──────── Records for this task ────────

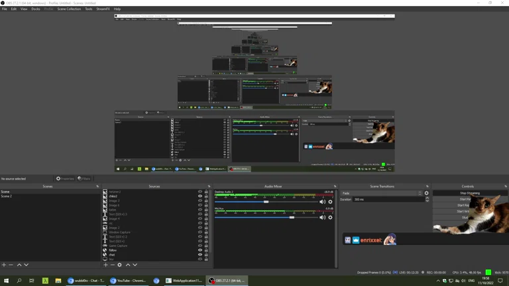The image size is (509, 286).
Task: Mute the Mic/Aux speaker icon
Action: pyautogui.click(x=323, y=217)
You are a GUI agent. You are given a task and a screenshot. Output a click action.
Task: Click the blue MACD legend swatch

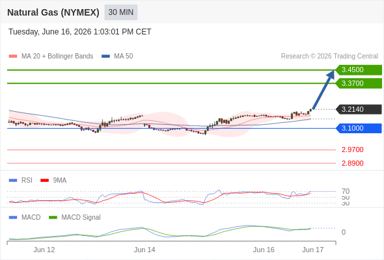tap(13, 218)
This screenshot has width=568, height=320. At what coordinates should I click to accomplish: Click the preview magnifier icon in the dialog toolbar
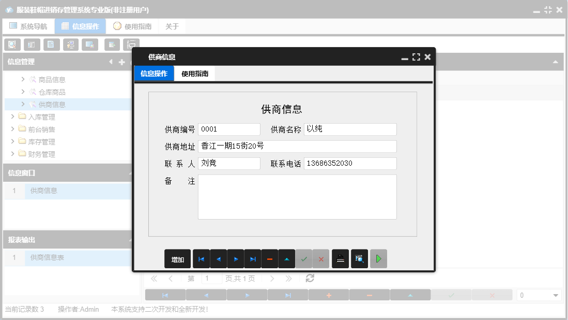[x=359, y=258]
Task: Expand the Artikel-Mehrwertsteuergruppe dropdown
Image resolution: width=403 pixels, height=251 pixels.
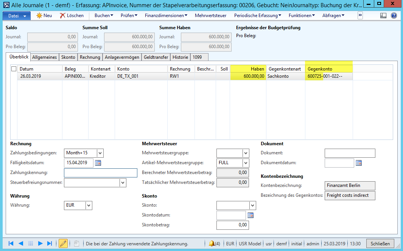Action: [x=246, y=163]
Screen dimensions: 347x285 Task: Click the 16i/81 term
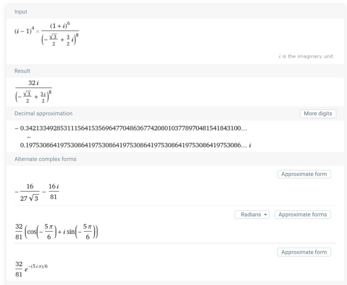click(54, 191)
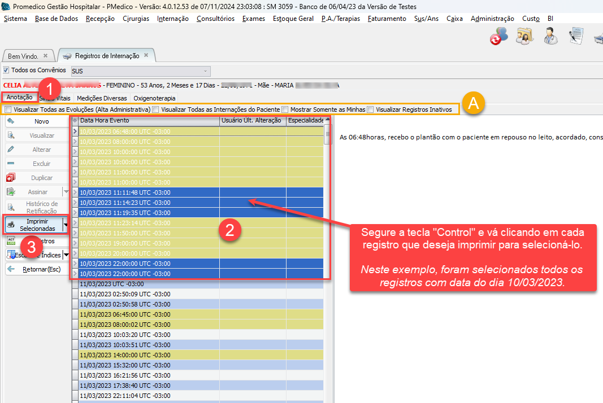
Task: Close the Registros de Internação tab
Action: click(x=146, y=56)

────────

* **What to produce**
Reproduce exactly and only the lines from the one with "Screen dimensions: 347x285" through the final line of the records above, inclusive. Pictures must be left out.

* **Worked solution**
Screen dimensions: 347x285 Task: Click the 16i/81 term
click(54, 191)
Task: Close the Registros de Internação tab
Action: click(x=146, y=56)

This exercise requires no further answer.